6. Common Vulnerabilities and Exposures

HDP 2.2.8 provides fixes for the following information-security vulnerabilities and exposures (CVEs):

  • CVE-2014-0227: Apache - Tomcat - HTTP Request Smuggling Issue

    Severity: Important

    Vendor: Hortonworks

    Versions Affected: All HDP 2.2.x releases prior to 2.2.8

    Users Affected: Users who use HttpFS, Hadoop KMS, Hadoop Auth, and Oozie.

    Impact: See BUG-41101 and HADOOP-12232. Allows unauthorized modification; Allows disruption of service. java/org/apache/coyote/http11/filters/ChunkedInputFilter.java in Apache Tomcat 6.x before 6.0.42, 7.x before 7.0.55, and 8.x before 8.0.9 does not properly handle attempts to continue reading data after an error has occurred, which allows remote attackers to conduct HTTP request smuggling attacks or cause a denial of service (resource consumption) by streaming data with malformed chunked transfer coding.

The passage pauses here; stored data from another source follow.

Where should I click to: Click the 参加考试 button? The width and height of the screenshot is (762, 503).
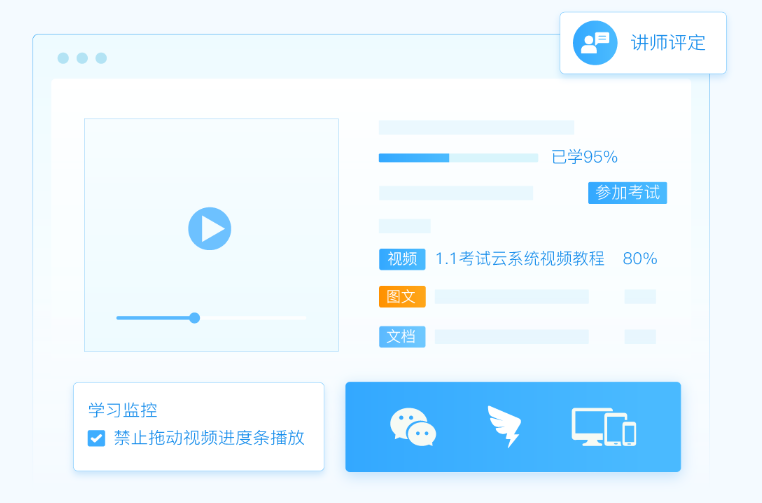click(627, 193)
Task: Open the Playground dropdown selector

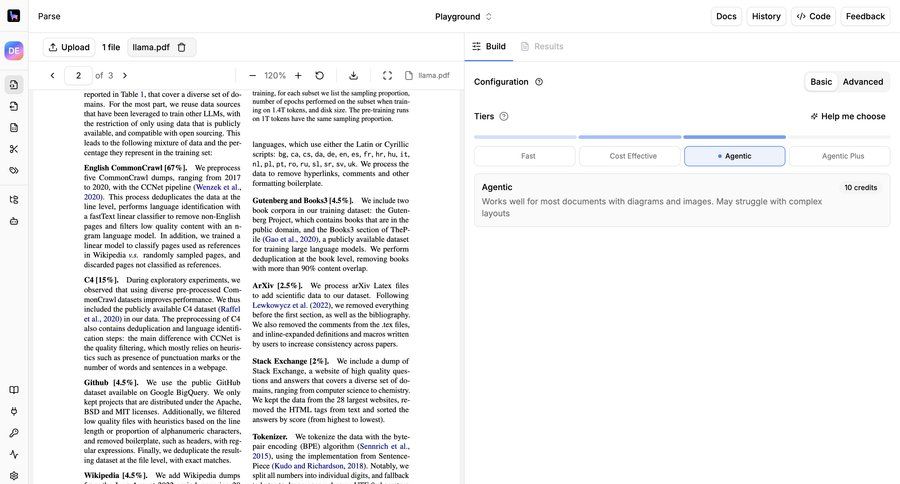Action: click(463, 16)
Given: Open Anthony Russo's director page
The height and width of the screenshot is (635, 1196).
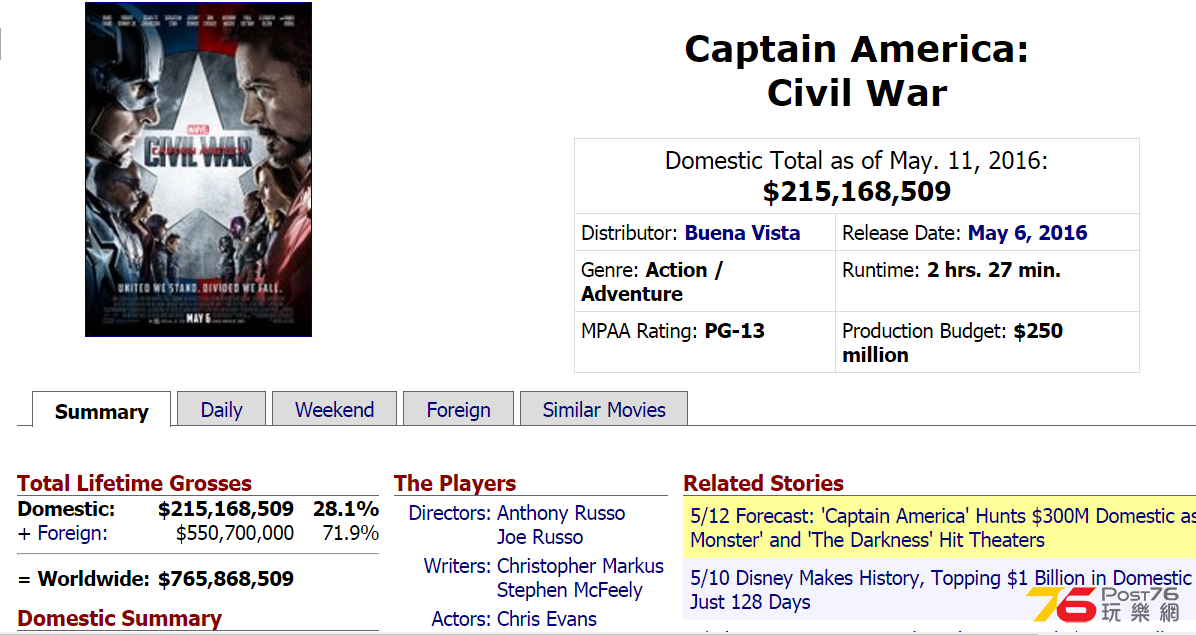Looking at the screenshot, I should [561, 513].
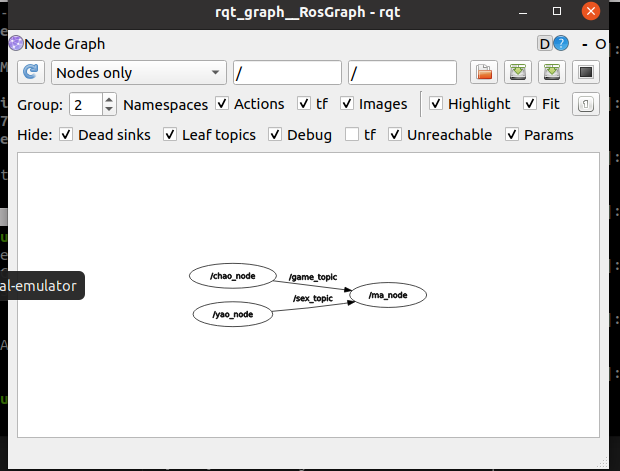Click the save as DOT graph icon
This screenshot has height=471, width=620.
pyautogui.click(x=517, y=73)
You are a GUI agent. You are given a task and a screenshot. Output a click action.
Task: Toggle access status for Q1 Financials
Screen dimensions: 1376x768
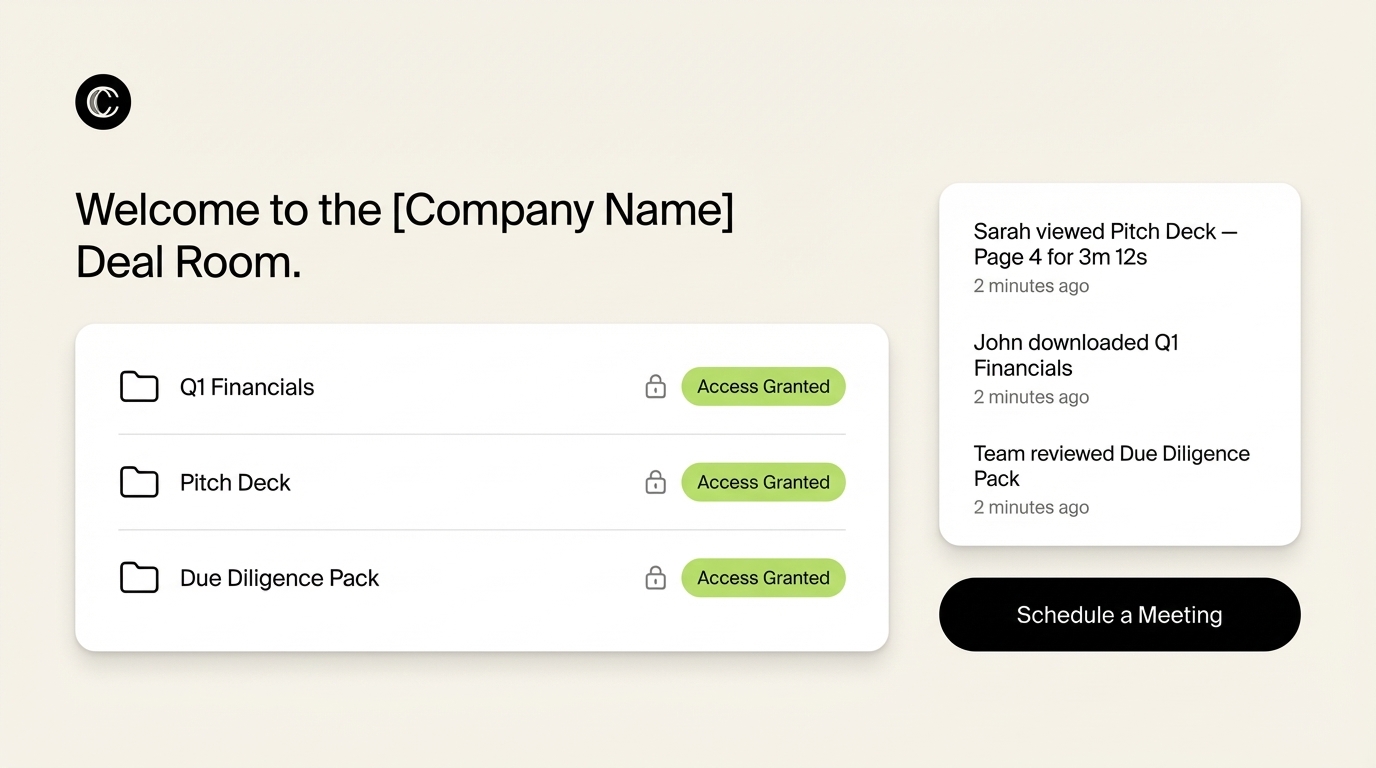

    Recommended Action: Upgrade to HDP 2.2.8.

  • CVE-2015-5167: Restrict REST API data access for non-admin users

    Severity: Important

    Vendor: Hortonworks

    Versions Affected: All HDP 2.2.x releases prior to 2.2.8

    Users Affected: All users of Ranger Policy Admin tool.

    Impact: See BUG-41603 and RANGER-630. Data access restrictions via REST API are not consistent with restrictions in policy admin UI. Non-admin users can access some ranger data restricted for admin users by calling REST API.

    Recommended Action: Upgrade to HDP 2.2.8+.

  • CVE-2015-1836: Apache HBase remote denial of service, information integrity, and information disclosure vulnerability

    Severity: Important

    Vendor: Hortonworks

    Versions Affected: All HDP 2.2.x releases prior to 2.2.8

    Users Affected: Users who use HBase in secure environments are affected by a logic error caused HBase in most secure configuration deployments to handle its coordination state in ZooKeeper via insecure ACLs. Providing inappropriate access by any user with authenticated access to the network.

    Impact: See BUG-38465 and HBASE-13768. Inappropriate access by any user with authenticated access to the network.

    Recommended Action: HBase users should update to the latest hotfix release of their respective version (e.g. HDP-2.2.8.0, HDP-2.3.0.0) to ensure newly written coordination information has the correct ACLs.